Vrijwel gelijktijdig
schreven Lenin en Luxemburg hun sociale kritiek op de
gezondheidszorg en op de sociaal-psychologische
omstandigheden van het opkomend kapitalisme. Hun
kritiek verschilt, al naar gelang de omstandigheden
van het Russische landarbeidersproletariaat en de
verburgerlijkte kleine man die zich onder de vleugels
van de opkomende grote industrie in de stad veilig
waant. Beider kritiek laat evenwel dezelfde vraag
zien. Het kapitalisme verstoot zijn onrendabele
leden, wanneer dat het beste uitkomt. Sociaal gevoel
bestaat, maar is in laatste instantie aan rendement
ondergeschikt.
En dan nu leven we
inderdaad 100 jaar na de constateringen van Lenin en
Luxemburg. Lenins landarbeiders en hun kinderen
werden door het kapitaal ziekgemaakt en soms de dood
ingedreven, door extreme uitbuiting. Luxemburgs
blinde arbeidsongeschikte en zijn kinderen vonden de
dood door vervreemding, fysiek en psychisch lijden.

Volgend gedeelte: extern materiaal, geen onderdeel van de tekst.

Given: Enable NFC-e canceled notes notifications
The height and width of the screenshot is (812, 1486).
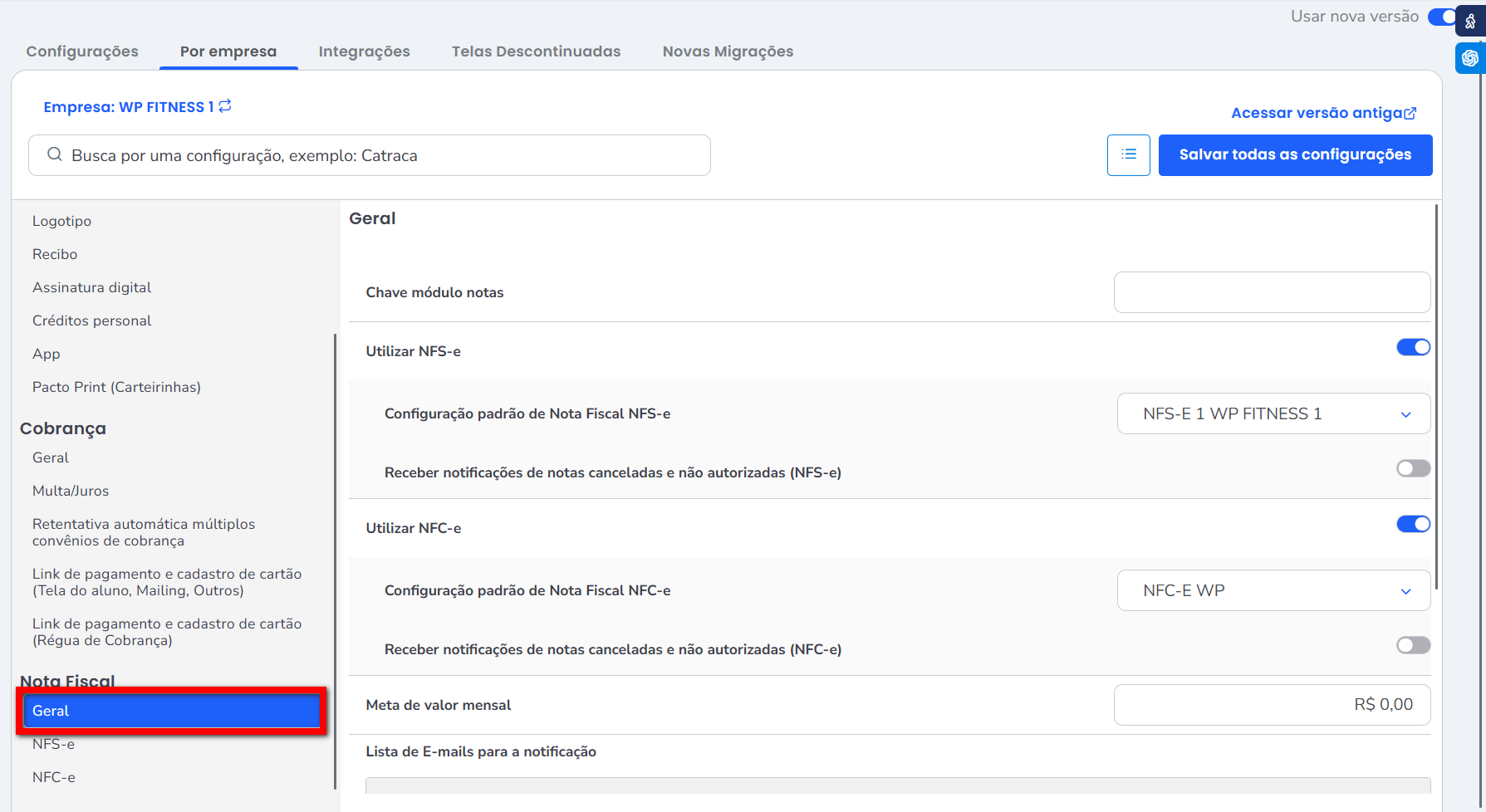Looking at the screenshot, I should [1413, 645].
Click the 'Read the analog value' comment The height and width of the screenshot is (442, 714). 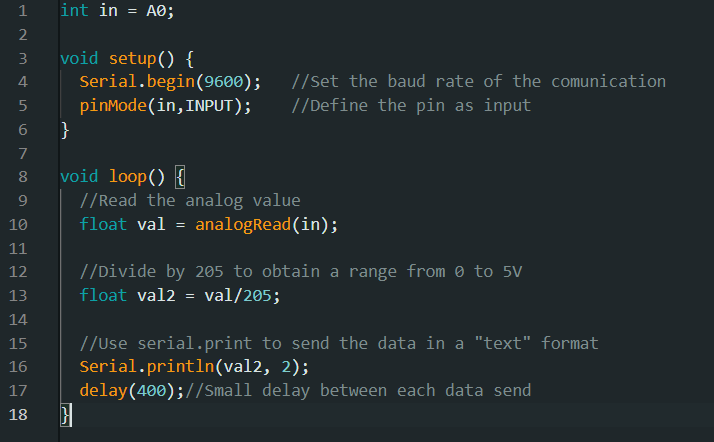coord(190,201)
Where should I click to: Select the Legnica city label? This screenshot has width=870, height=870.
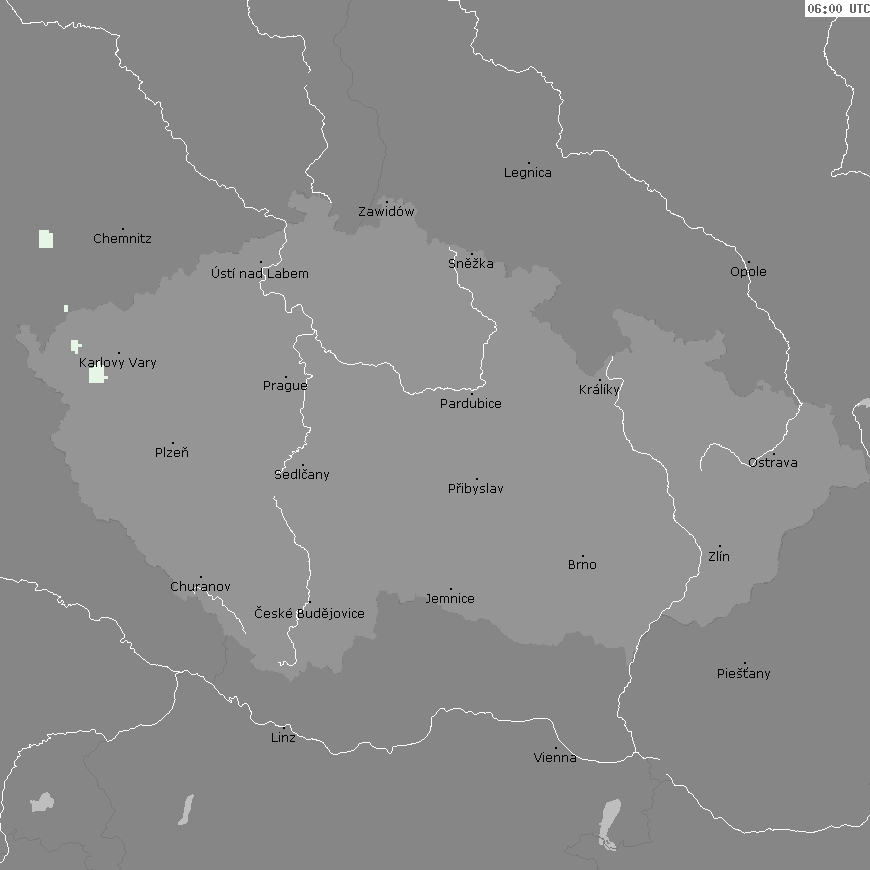tap(528, 173)
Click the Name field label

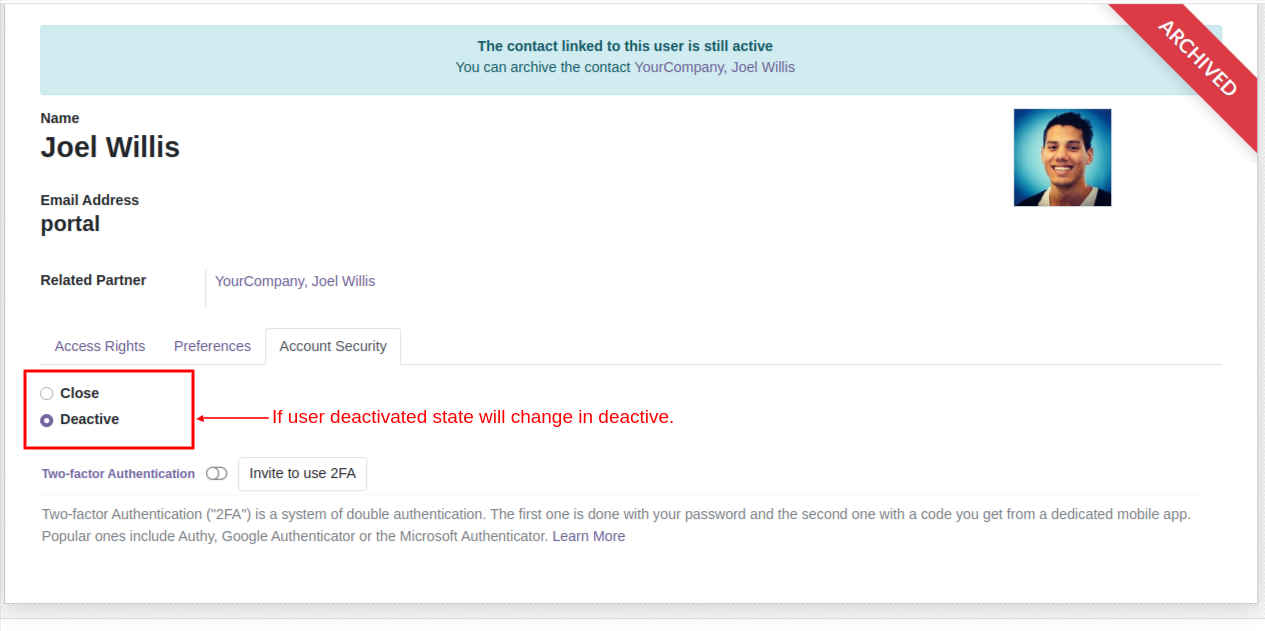60,118
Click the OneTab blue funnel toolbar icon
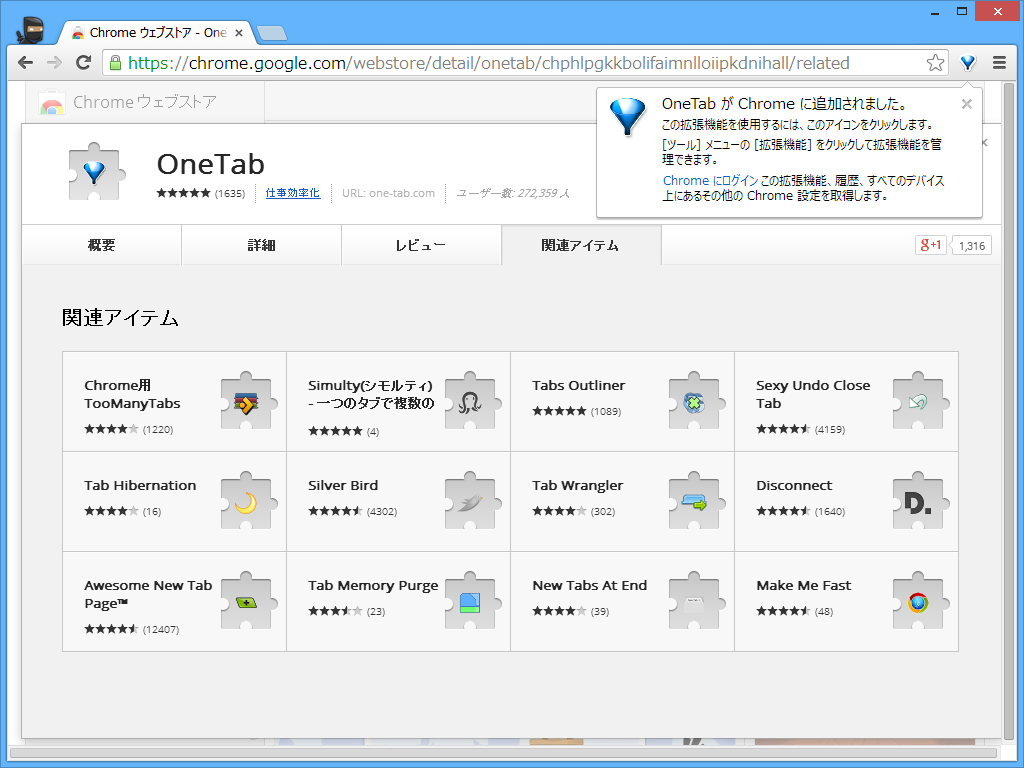Viewport: 1024px width, 768px height. point(966,62)
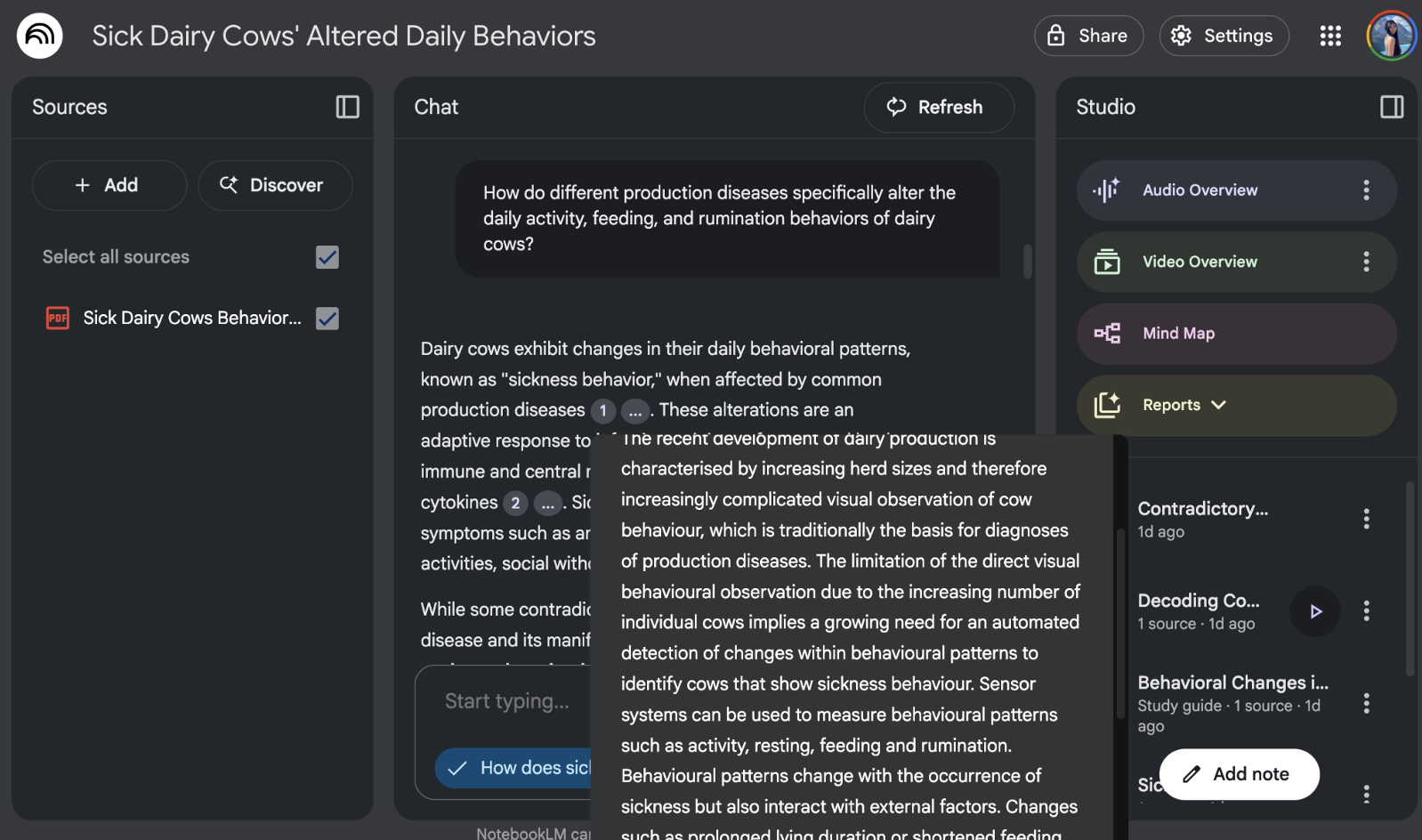
Task: Click Add note button
Action: pos(1238,774)
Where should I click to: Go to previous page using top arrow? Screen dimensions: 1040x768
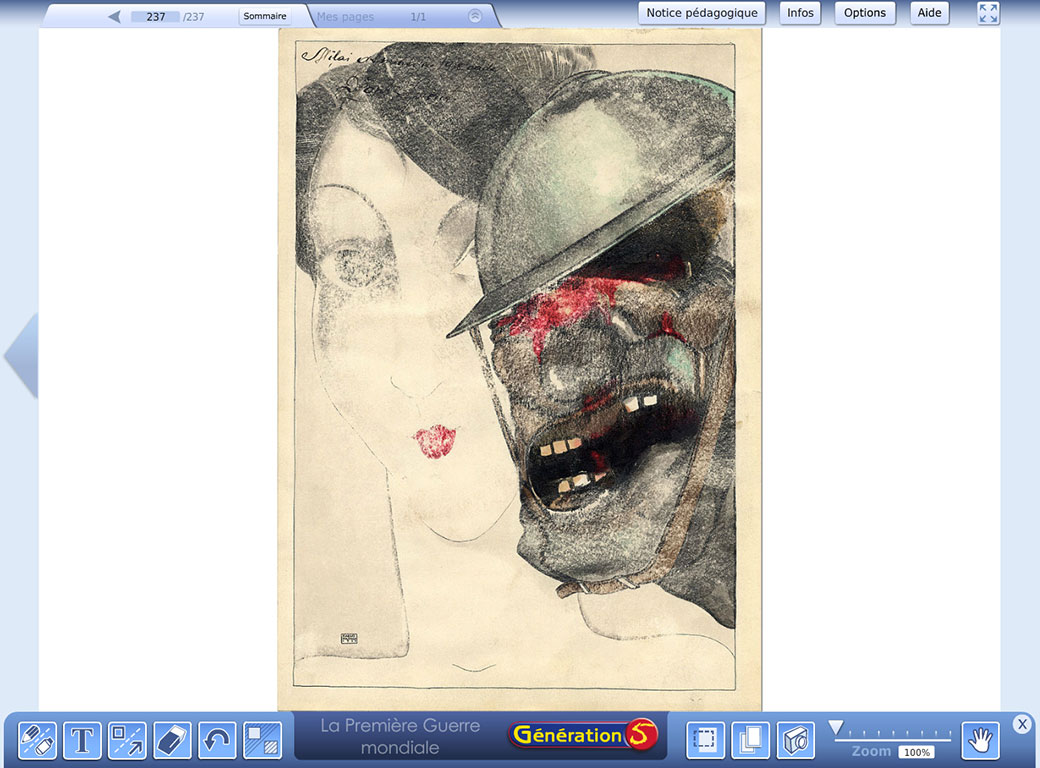[114, 16]
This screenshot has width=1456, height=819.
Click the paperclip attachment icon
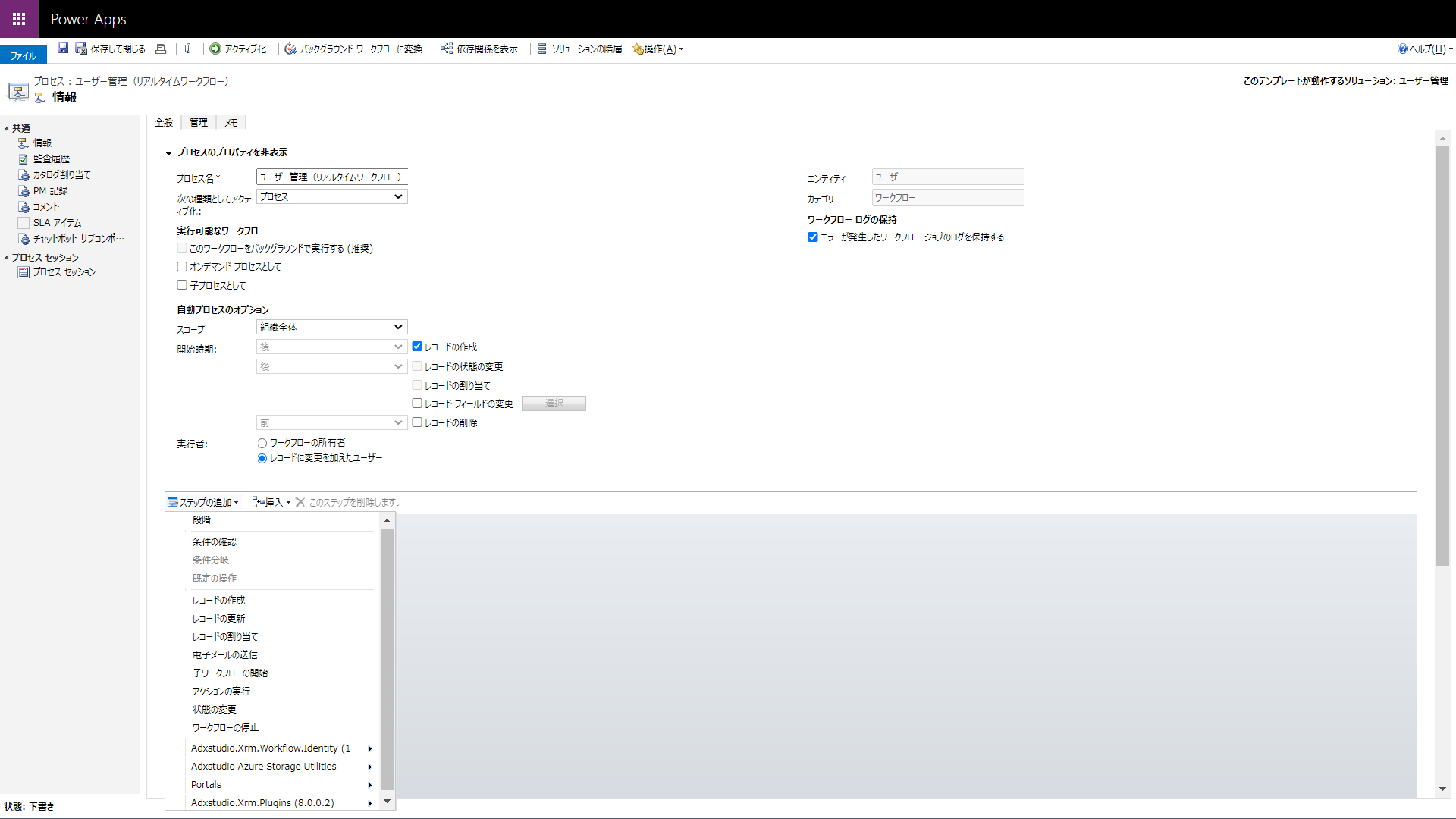[187, 49]
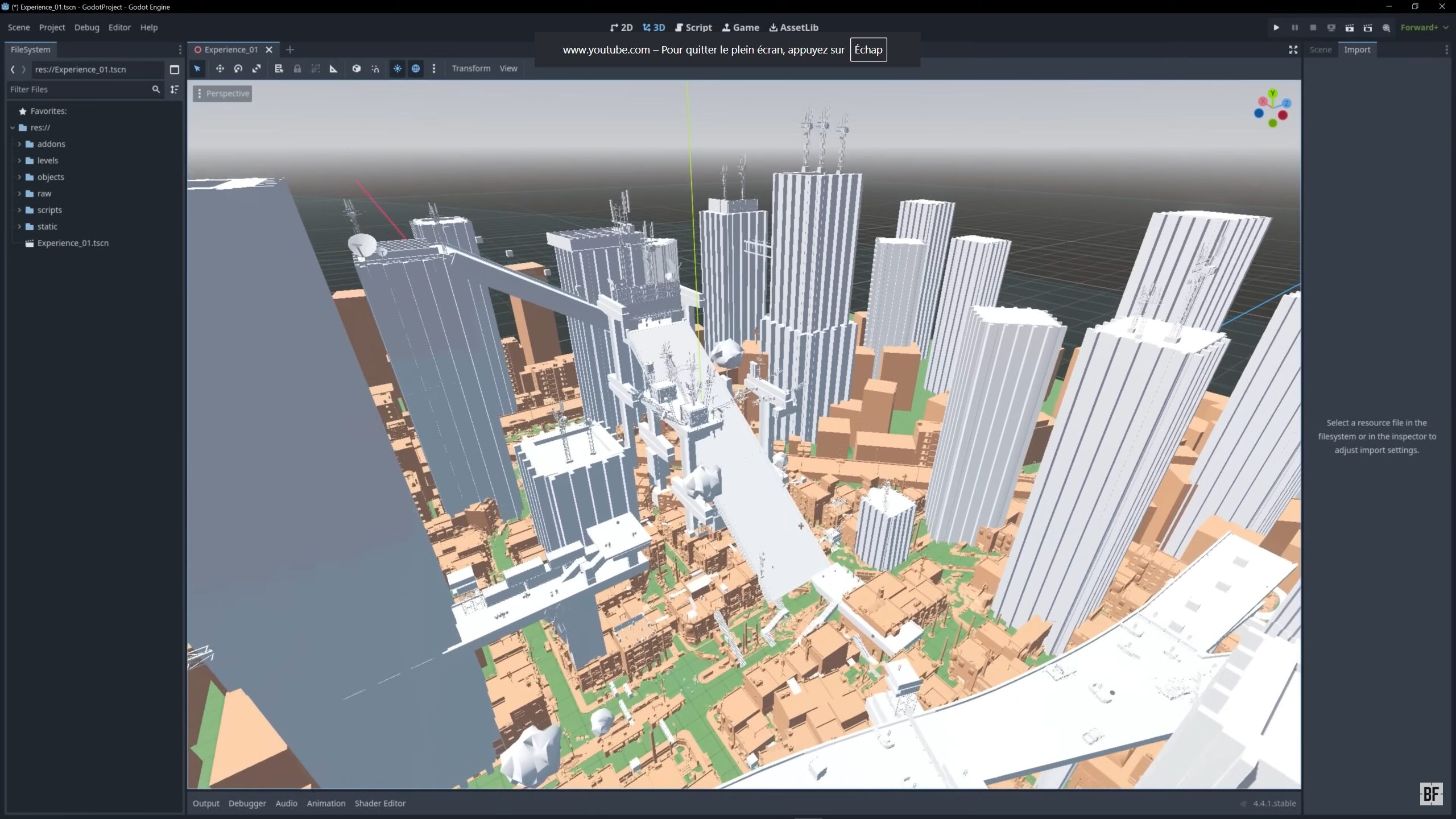Viewport: 1456px width, 819px height.
Task: Open the Forward+ renderer dropdown
Action: 1424,27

Nu, in 1999, een tijd van grote werkdruk in vrijwel
alle particuliere en overheidssectoren, wil het
ziekteverzuim begrijpelijk maar niet zakken, is in
Nederland zelfs wat gestegen van 5,1 procent naar 5,6
procent van 1997 naar 1998.
Wie is daarvoor
verantwoordelijk? De ondernemers niet, zeggen ze. Ook
niet voor een groter of kleiner deel? Voor de
werkgeversorganisaties MKB en VNO-NCW is het
duidelijk. (14) Financiële prikkels moeten de
hedendaagse arbeider op blijven zwepen. Ziekte dient
bestraft. Volledige doorbetaling van salarissen aan
zieke werknemers moet worden afgeschaft, zo menen de
dappere heren werkgevers. Ze zullen er in de
wandelgangen wel een sociaal verhaal omheen prutsen,
het harde feit van hun inzet staat er wél. Arbeid,
gezondheid, welzijn, inderdaad een oude kwestie.
10. R. Luxemburg,
Gesammelte Werke, deel 1, 1893-1905, eerste helft van
deel 1, Dietz Verlag Berlin DDR, 1979, pp. 467-470,
Nur ein Menschenleben!
11. R. Luxemburg, Nur ein Menschenleben!, p. 468.
2. R. Luxemburg, Nur ein Menschenleben!, p. 469.
3. R. Luxemburg, Nur ein Menschenleben!, P. 469.
4. Zie De Volkskrant van 28 april 1999, Werkgevers
willen korten op salaris bij ziekte.